As part of this panel, together with M. Nicolas Cruz B. (KIWI-biolab), Korbinian Bösl (ELIXIR, both of us being also part of EOSC Association)), and Anamika Chatterjee (Norwegian University of Science and Technology (NTNU)), who masterly chaired this discussion, we discussed trust in AI and data (as an integral part of it), emphasizing the need for transparency, reproducibility, and responsibility in managing them.


What made this discussion to be rather insightful – for ourselves, and, hopefully, for the audience as well – is that each of us represented a distinct stage in the data lifecycle debated upon the aspect of trust and where concerns arise as data moves from the lab to inform AI tools [in biotechnology].
As such we:
✅highlighted the interconnectedness of human actors involved in data production, governance, and application;
✅highlighted the importance of proper documentation to make data usable and trustworthy, along with the need for transparency – not only for data but also for AI in general, incl. explainable AI;
✅discussed how responsibility becomes blurred as AI-driven methodologies become more prevalent, agreeing that responsibility for AI systems must be shared across teams.
Lastly, despite being openness advocate, I used this opportunity to touch on the risks of open data, including the potential for misuse and ethical concerns, esp. when it comes to medical- and biotechnologies-related topics.


All in all, although rather short discussion with some more things we would love to cover but were forced to omit this time, but very lively and insightful. Sounds interesting? Watch the video, incl. keynote by Nico Cruz 👇.

And not of least interest was a diverse set of other events – keynotes, panels, posters etc. – takeaways from which to take back home (not really to home, as from the DNL, I went to the Estonian Open Data Forum, from which to ECAI, and then, finally back home to digest all the insights), where “Storytelling: is controversy good? How to pitch your research to a non-academic audience” by Kam Sripada and panel on supervision are probably the main things I take with me.

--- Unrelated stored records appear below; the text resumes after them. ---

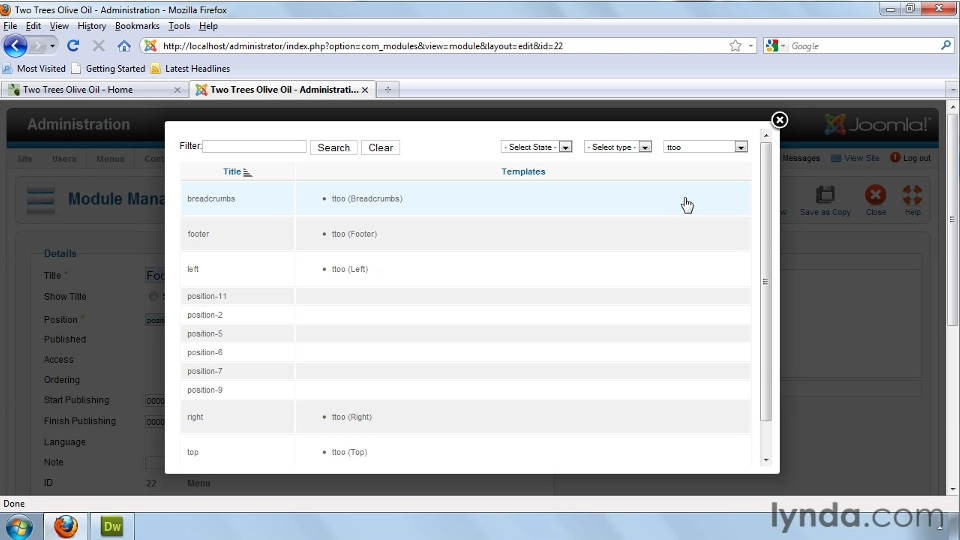Open the Bookmarks menu
This screenshot has width=960, height=540.
click(x=137, y=26)
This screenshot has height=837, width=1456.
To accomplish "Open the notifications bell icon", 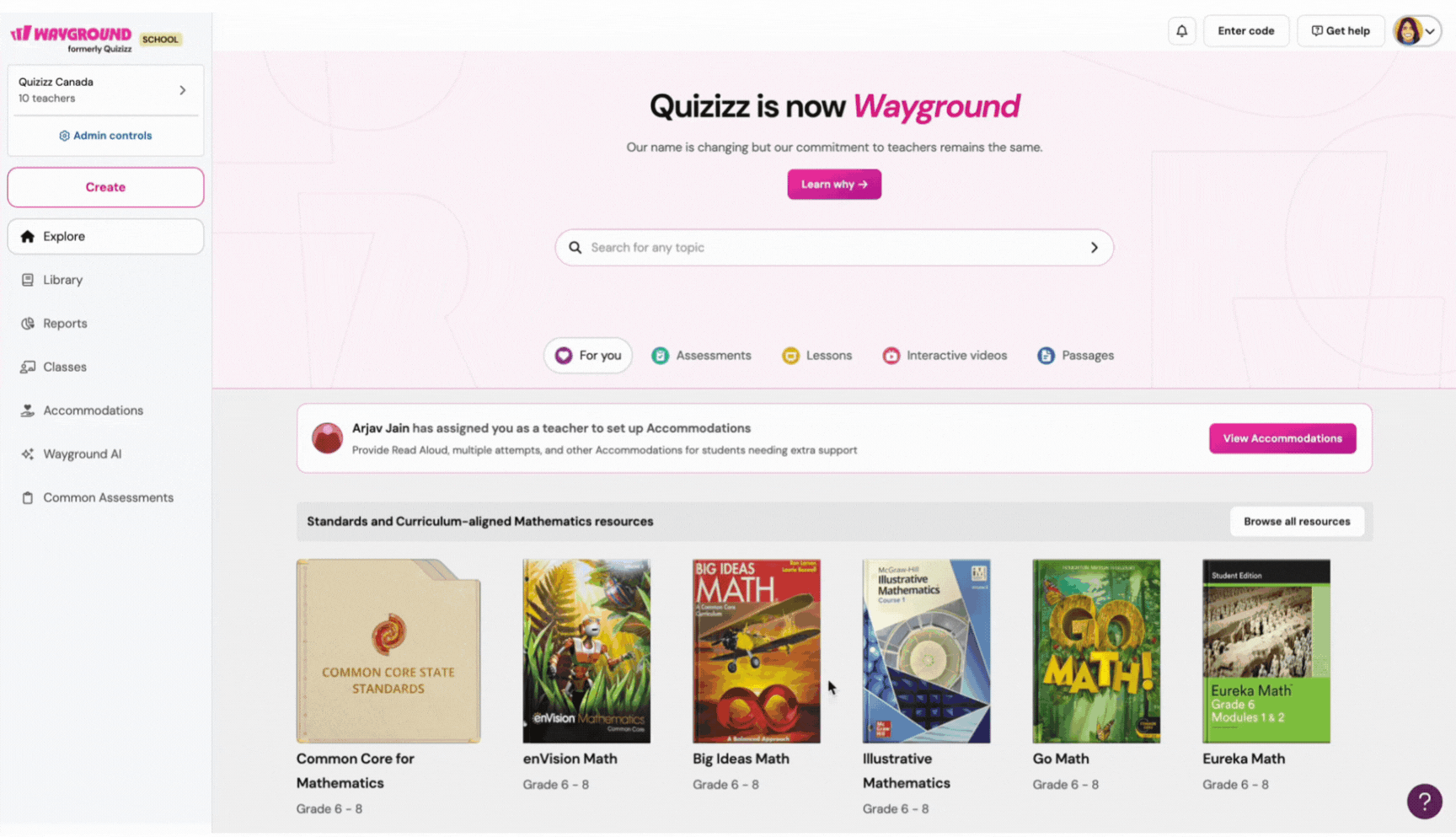I will click(x=1181, y=31).
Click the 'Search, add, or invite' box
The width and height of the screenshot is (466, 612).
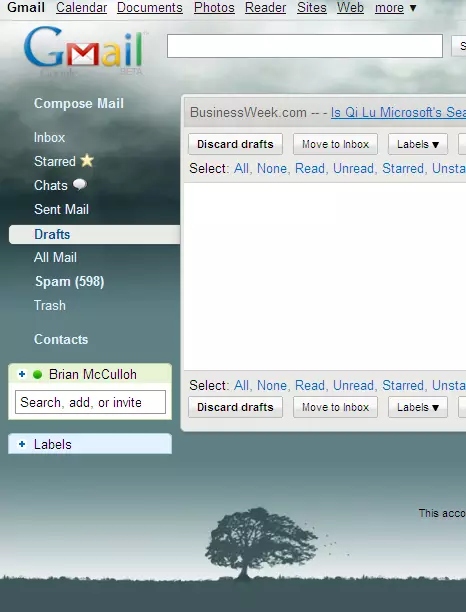click(90, 402)
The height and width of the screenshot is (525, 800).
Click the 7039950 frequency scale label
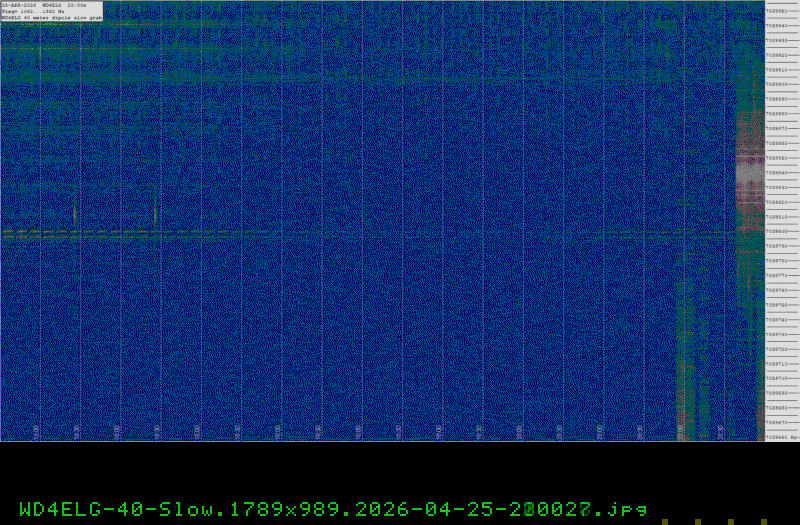tap(777, 11)
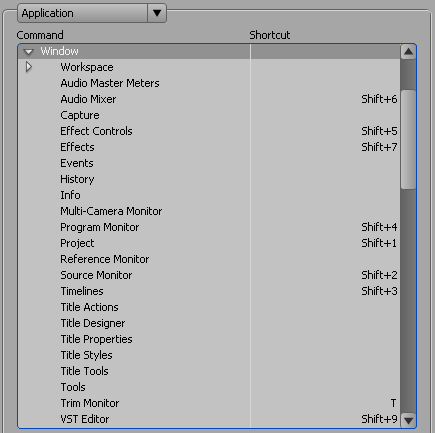Click the Capture command row
The width and height of the screenshot is (435, 433).
pyautogui.click(x=209, y=115)
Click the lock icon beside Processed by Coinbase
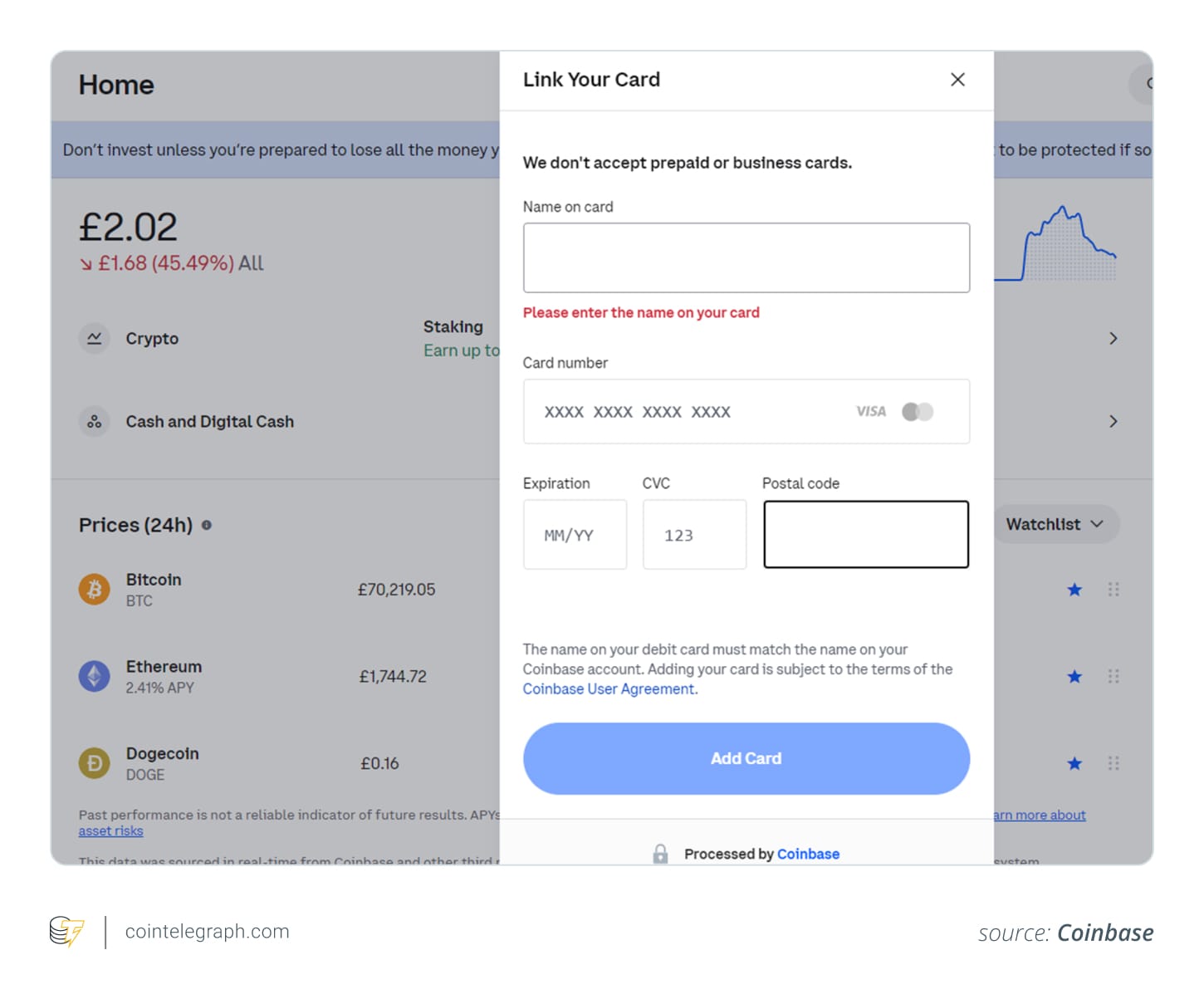 tap(662, 853)
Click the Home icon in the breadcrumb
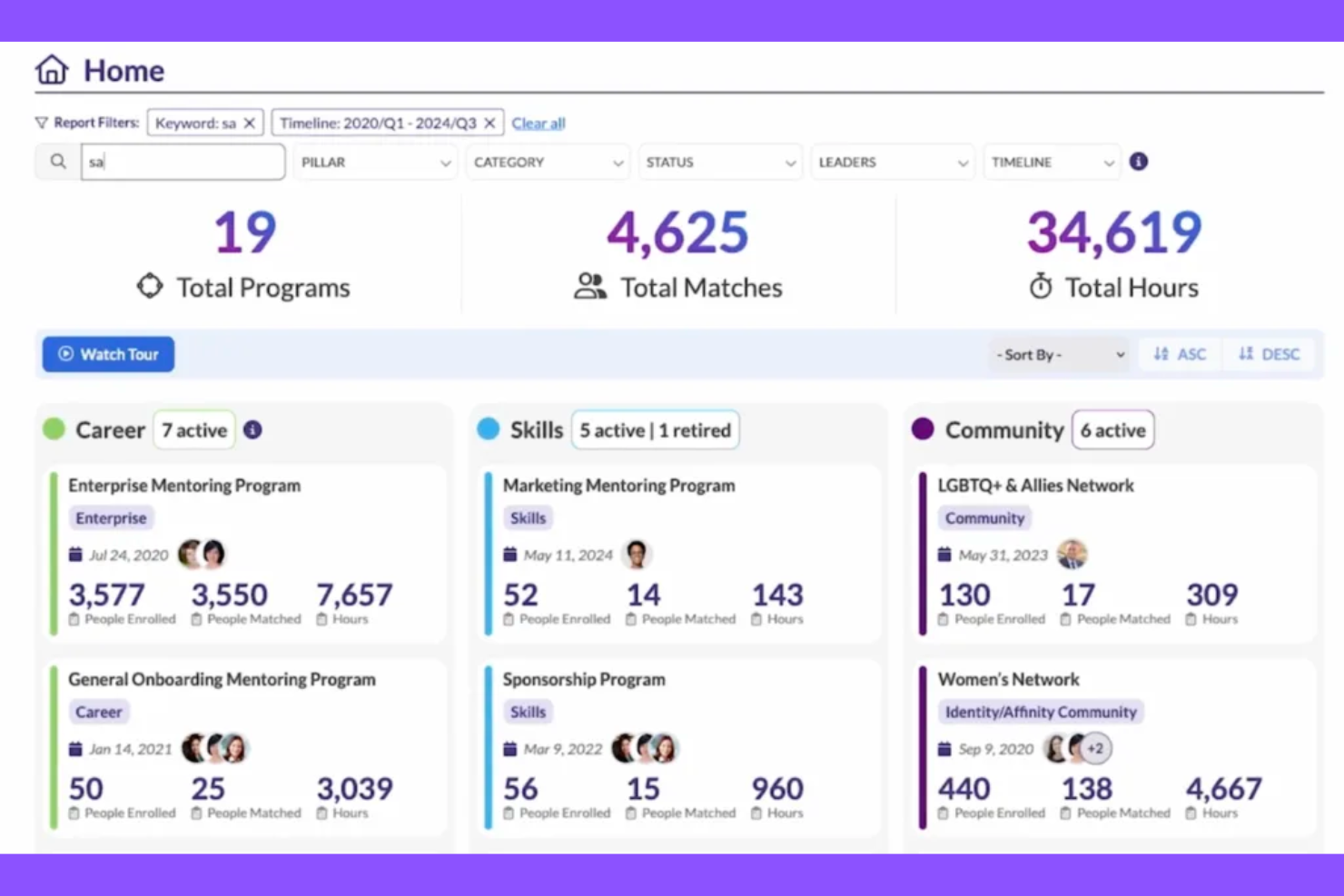Image resolution: width=1344 pixels, height=896 pixels. coord(52,68)
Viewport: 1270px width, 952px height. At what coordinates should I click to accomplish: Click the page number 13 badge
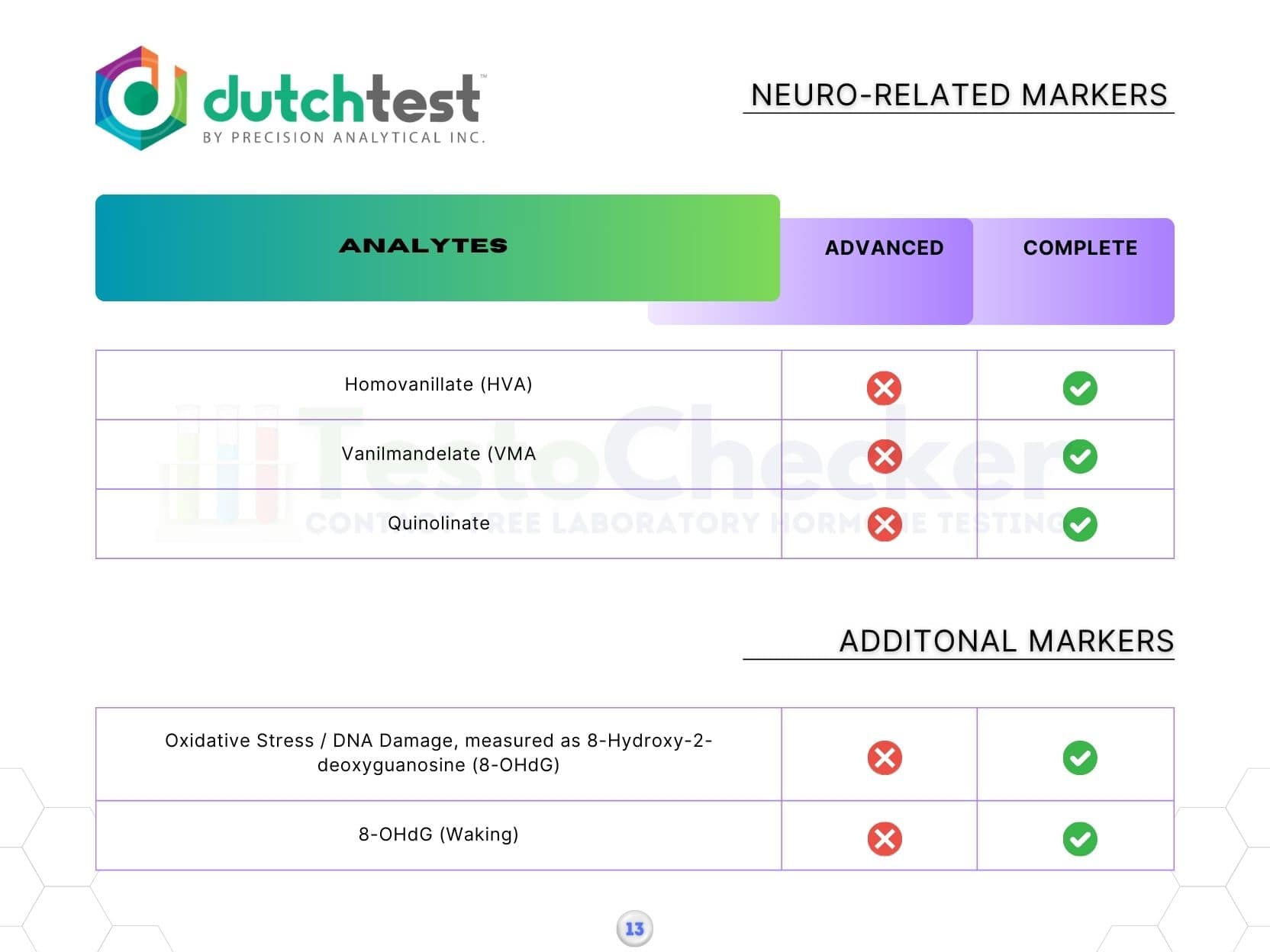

Many thanks go organizers for having me and the hospitality, where the later also goes to Hurdal 🇳🇴 in general, as we were lucky enough to have a very sunny weather, which made this very first trip to Norway – and, hopefully, not the last one – very pleasant!

The Estonian Open Data Forum – Celebrating Progress and Recognizing Achievements

This October, I had the distinct honor of participating in Estonia’s premier event on open data, the Open Data Forum (Avaandmete foorum), organized by the Ministry of Economic Affairs and Communications of Estonia, invited to talk about the role of academia and private sector in the open government data landscape. This annual gathering brings together industry experts, academic researchers, and government leaders to discuss key trends, achievements, and the future of open data in Estonia, along with highlighting the contributions coming from universities awarding the best dissertations developed by Estonian students. The latter made this event very special for me, as one of my students – Kevin Kliimask – was awarded for his outstanding bachelor’s thesis 🏆 🥇 🏅!

In his thesis –“Automated Tagging of Datasets to Improve Data Findability on Open Government Data Portals,” Kevin developed an LLM-powered interface to automate dataset tagging in both English and Estonian, thereby augmenting metadata preparation by data publishers and improving data findability on portals by users – as the practice shows their presence tend to be a challenge. E.g., our analysis conducted on the Estonian Open Data Portal, revealed that 11% datasets have no associated tags, while 26% had only one tag assigned to them, which underscores challenges in data findability and accessibility within the portal, which, according to the recent Open Data Maturity Report, is considered trend-setter. The developed solution was evaluated by users and their feedback was collected to define an agenda for future prototype improvements. The thesis has been already transformed into the scientific paper 👉 TAGIFY: LLM-powered Tagging Interface for Improved Data Findability on OGD portals presented at the IEEE international conference (I posted on this earlier 👉 here).

As for my talk titled Unlocking the Power of Open Data: The Role of Academia and the Private Sector in Building Inclusive and Sustainable Open Data Ecosystems, I emphasized the need for a holistic approach to open data that transcends merely opening/publishing data, rather requiring adopting a systemic view that considers an open data initiative as an Open Data Ecosystem (also confirmed by Open Data Charter 👉here), as we deal not only with open data (availability), portal, stakeholders, actors, but also processes surrounding them, emerging technologies & different forms of intelligence, going beyond just Artificial Intelligence, whose role, however, is crucial (see our paper on the eight-fold role of AI in OGD).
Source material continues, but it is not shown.